Embeddings
neuron provides a provider-agnostic EmbeddingProvider trait for generating
text embeddings, with an OpenAI implementation in neuron-provider-openai.
Quick Example
use neuron_provider_openai::OpenAi;
use neuron_types::{EmbeddingProvider, EmbeddingRequest};
#[tokio::main]
async fn main() -> Result<(), Box<dyn std::error::Error>> {
let client = OpenAi::from_env()?;
let response = client.embed(EmbeddingRequest {
model: "text-embedding-3-small".to_string(),
input: vec![
"Rust is a systems programming language.".to_string(),
"Python is great for scripting.".to_string(),
],
dimensions: None,
..Default::default()
}).await?;
println!("Got {} embeddings", response.embeddings.len());
println!("First vector has {} dimensions", response.embeddings[0].len());
println!("Tokens used: {}", response.usage.total_tokens);
Ok(())
}
API Walkthrough
EmbeddingProvider Trait
The trait is defined in neuron-types and kept separate from Provider
because not all embedding models support chat completions and not all chat
providers support embeddings. Implement both on a single struct when a provider
supports both capabilities.
pub trait EmbeddingProvider: Send + Sync {
async fn embed(
&self,
request: EmbeddingRequest,
) -> Result<EmbeddingResponse, EmbeddingError>;
}
The trait uses RPITIT (return position impl trait in trait) and is not
object-safe. Use generics <E: EmbeddingProvider> for composition.
EmbeddingRequest
pub struct EmbeddingRequest {
/// The embedding model (e.g. "text-embedding-3-small").
pub model: String,
/// Text inputs to embed. Multiple strings are batched into one API call.
pub input: Vec<String>,
/// Optional output dimensionality (not all models support this).
pub dimensions: Option<usize>,
/// Provider-specific extra fields forwarded verbatim.

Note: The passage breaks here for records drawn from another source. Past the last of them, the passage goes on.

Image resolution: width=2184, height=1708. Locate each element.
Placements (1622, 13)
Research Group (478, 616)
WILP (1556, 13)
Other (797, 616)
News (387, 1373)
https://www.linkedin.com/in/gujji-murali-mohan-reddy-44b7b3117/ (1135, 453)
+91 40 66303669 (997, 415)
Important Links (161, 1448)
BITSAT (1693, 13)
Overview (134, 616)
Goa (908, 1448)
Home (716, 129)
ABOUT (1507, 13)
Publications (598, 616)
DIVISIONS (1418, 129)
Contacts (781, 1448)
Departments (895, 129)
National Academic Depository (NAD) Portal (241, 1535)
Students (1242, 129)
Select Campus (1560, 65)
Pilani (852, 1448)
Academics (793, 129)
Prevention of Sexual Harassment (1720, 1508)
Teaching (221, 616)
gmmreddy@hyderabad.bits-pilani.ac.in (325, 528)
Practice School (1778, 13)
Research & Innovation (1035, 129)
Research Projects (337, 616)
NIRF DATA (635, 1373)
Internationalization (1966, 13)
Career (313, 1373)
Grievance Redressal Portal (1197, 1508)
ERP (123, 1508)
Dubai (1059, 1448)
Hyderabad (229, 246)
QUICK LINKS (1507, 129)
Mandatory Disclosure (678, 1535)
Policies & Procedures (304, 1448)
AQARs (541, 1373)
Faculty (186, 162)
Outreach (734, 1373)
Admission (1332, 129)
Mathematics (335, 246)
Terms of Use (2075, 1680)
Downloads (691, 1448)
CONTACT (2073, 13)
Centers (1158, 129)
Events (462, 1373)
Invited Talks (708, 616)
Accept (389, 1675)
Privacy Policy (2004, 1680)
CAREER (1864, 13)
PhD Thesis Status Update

pub extra: HashMap<String, serde_json::Value>,
}
model– the model identifier. The OpenAI implementation defaults totext-embedding-3-smallwhen this is empty.input– a batch of strings. Each string produces one embedding vector in the response. Batching multiple inputs in a single request is more efficient than making separate calls.dimensions– reduces the output dimensionality when supported by the model (e.g., OpenAI’stext-embedding-3-smallsupports 256, 512, or 1536).extra– a map of provider-specific fields merged directly into the request body. Useful for options not covered by the common fields.
EmbeddingResponse
pub struct EmbeddingResponse {
/// One embedding vector per input string, in the same order.

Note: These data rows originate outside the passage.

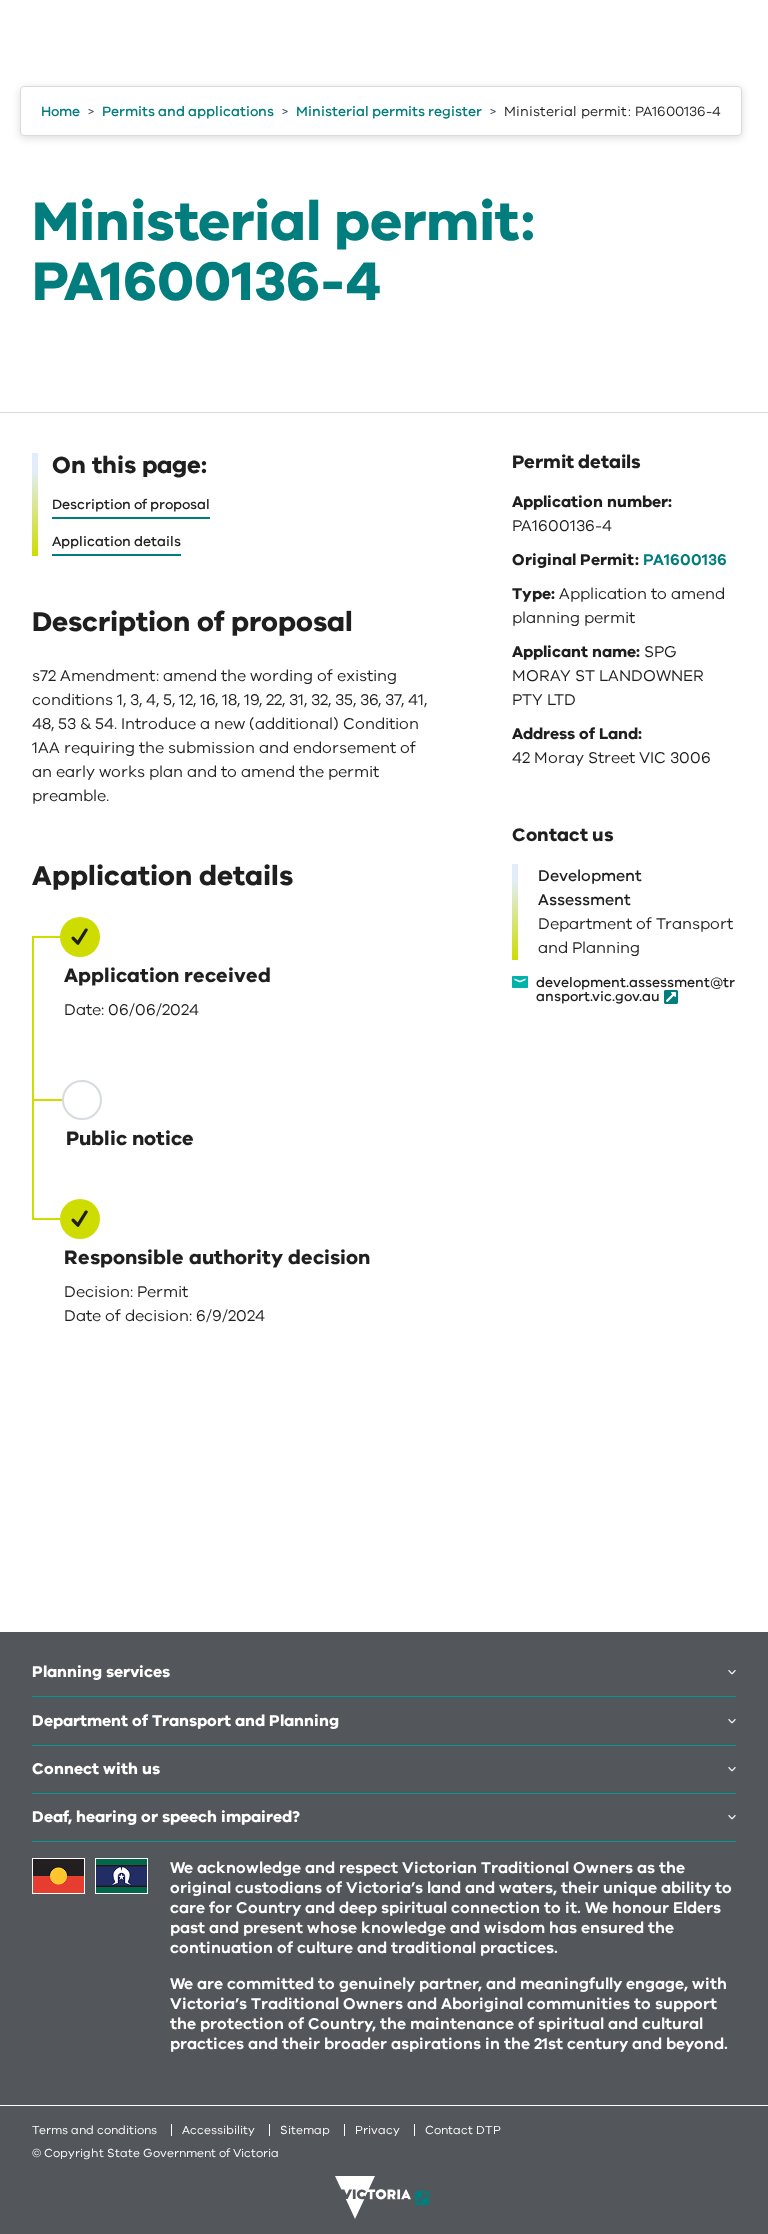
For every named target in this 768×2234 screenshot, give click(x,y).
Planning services (101, 1672)
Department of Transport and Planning (185, 1721)
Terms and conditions (94, 2130)
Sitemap (305, 2130)
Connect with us (96, 1769)
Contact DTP (463, 2130)
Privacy (377, 2130)
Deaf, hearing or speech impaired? (166, 1817)
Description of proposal (131, 504)
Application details (116, 541)
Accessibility (218, 2130)
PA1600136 (685, 560)
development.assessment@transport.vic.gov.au (635, 990)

pub embeddings: Vec<Vec<f32>>,
/// The model that generated the embeddings.
pub model: String,
/// Token usage statistics.
pub usage: EmbeddingUsage,
}
The embeddings vector is always in the same order as the input vector in
the request. Each inner Vec<f32> is a dense floating-point embedding.
EmbeddingUsage
pub struct EmbeddingUsage {
/// Number of tokens in the input.
pub prompt_tokens: usize,
/// Total tokens consumed.
pub total_tokens: usize,
}
EmbeddingError
All embedding operations return Result<_, EmbeddingError>. The variants are:
| Variant | Description | Retryable? |
|---|---|---|
Authentication(String) | Invalid API key or forbidden | No |
RateLimit { retry_after } | Provider rate limit hit | Yes |
InvalidRequest(String) | Bad model name, empty input, etc. | No |
Network(source) | Connection failure, DNS error | Yes |
Other(source) | Catch-all for unexpected errors | Depends |
Use error.is_retryable() to decide whether to retry:
match client.embed(request).await {
Ok(response) => { /* use embeddings */ }
Err(e) if e.is_retryable() => { /* back off and retry */ }
Err(e) => { /* terminal error, report to user */ }
}
OpenAI Implementation
neuron-provider-openai implements EmbeddingProvider on the same OpenAi
struct that implements Provider. No additional setup is needed – the
embedding calls reuse the same API key, base URL, and HTTP client.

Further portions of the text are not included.